Give back exactly the lines of the material below that start at the line containing "We are hiring (191, 1588)" and end at the line containing "Health and beauty (744, 1532)", and no others.

=== Section Start ===

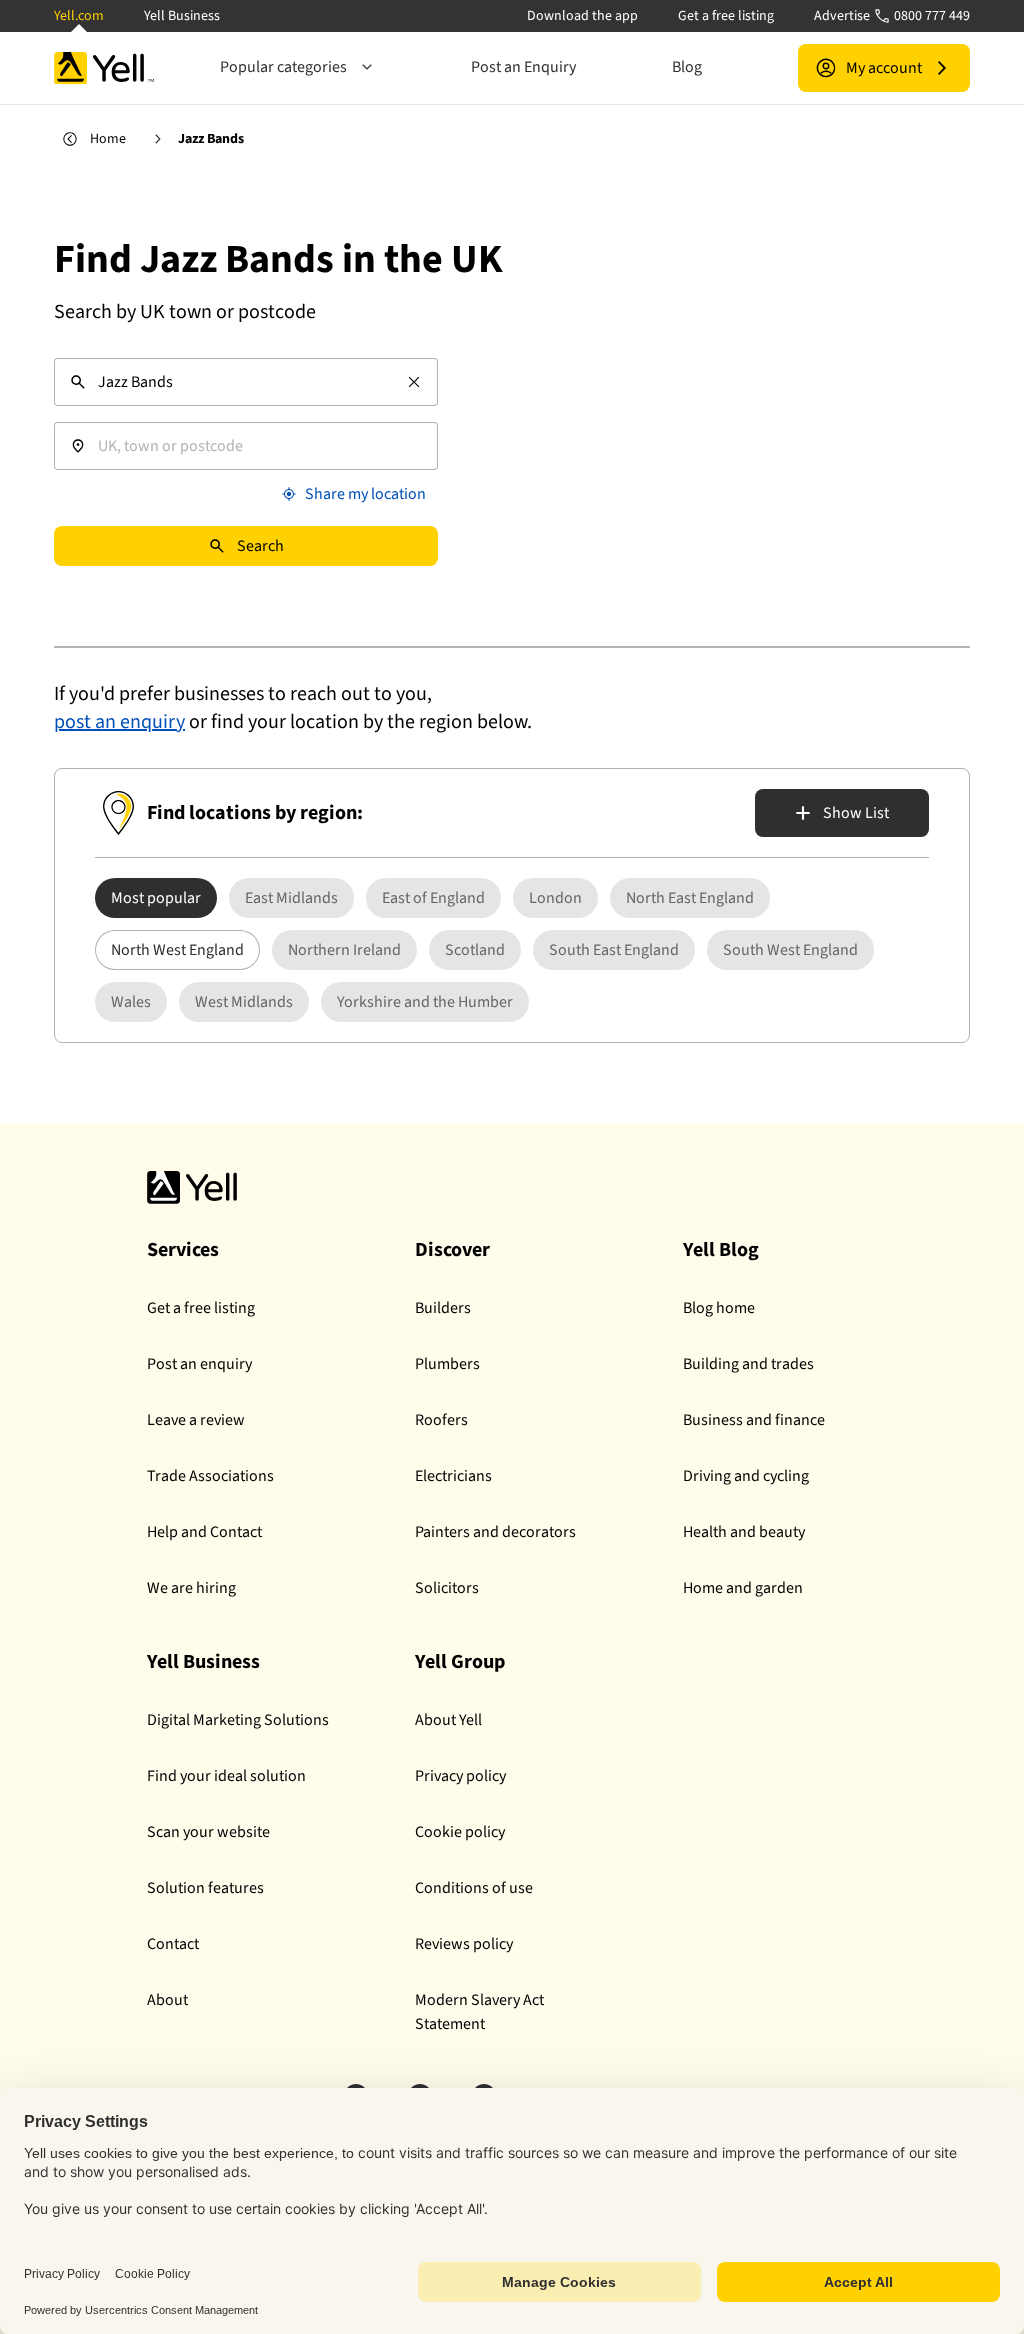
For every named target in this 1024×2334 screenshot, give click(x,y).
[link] (291, 898)
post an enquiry (119, 722)
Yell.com (79, 16)
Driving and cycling (746, 1476)
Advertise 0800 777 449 (892, 16)
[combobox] (246, 382)
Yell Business (182, 16)
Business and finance (754, 1420)
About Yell (448, 1720)
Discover (452, 1250)
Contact (173, 1944)
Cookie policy (460, 1832)
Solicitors (447, 1588)
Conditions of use (474, 1888)
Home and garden (743, 1588)
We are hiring (191, 1588)
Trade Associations (210, 1476)
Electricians (453, 1476)
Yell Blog (721, 1250)
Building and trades (748, 1364)
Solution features (205, 1888)
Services (183, 1250)
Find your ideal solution (226, 1776)
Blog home (719, 1308)
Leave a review (196, 1420)
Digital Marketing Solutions (238, 1720)
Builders (443, 1308)
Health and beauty (744, 1532)
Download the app (582, 16)
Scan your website (208, 1832)
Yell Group (460, 1662)
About (167, 2000)
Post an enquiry (199, 1364)
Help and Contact (204, 1532)
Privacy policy (460, 1776)
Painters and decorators (495, 1532)
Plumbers (447, 1364)
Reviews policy (464, 1944)
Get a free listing (726, 16)
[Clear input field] (414, 382)
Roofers (441, 1420)
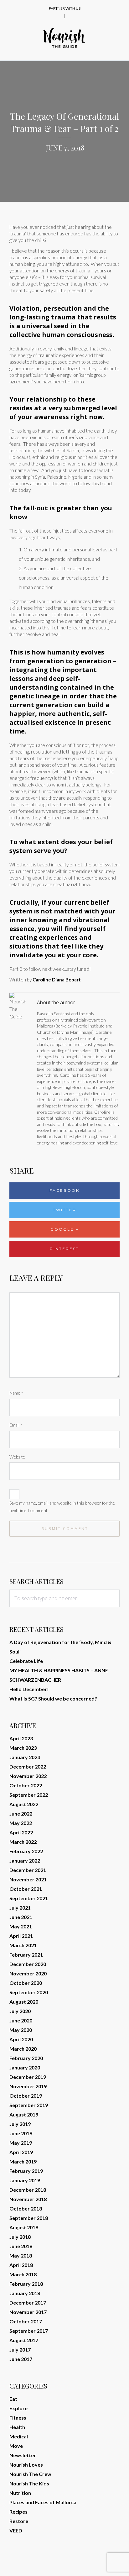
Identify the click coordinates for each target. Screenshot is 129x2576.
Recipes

=== Section End ===

### The answer
We are hiring (191, 1588)
Trade Associations (210, 1476)
Electricians (453, 1476)
Yell Blog (721, 1250)
Building and trades (748, 1364)
Solution features (205, 1888)
Services (183, 1250)
Find your ideal solution (226, 1776)
Blog home (719, 1308)
Leave a review (196, 1420)
Digital Marketing Solutions (238, 1720)
Builders (443, 1308)
Health and beauty (744, 1532)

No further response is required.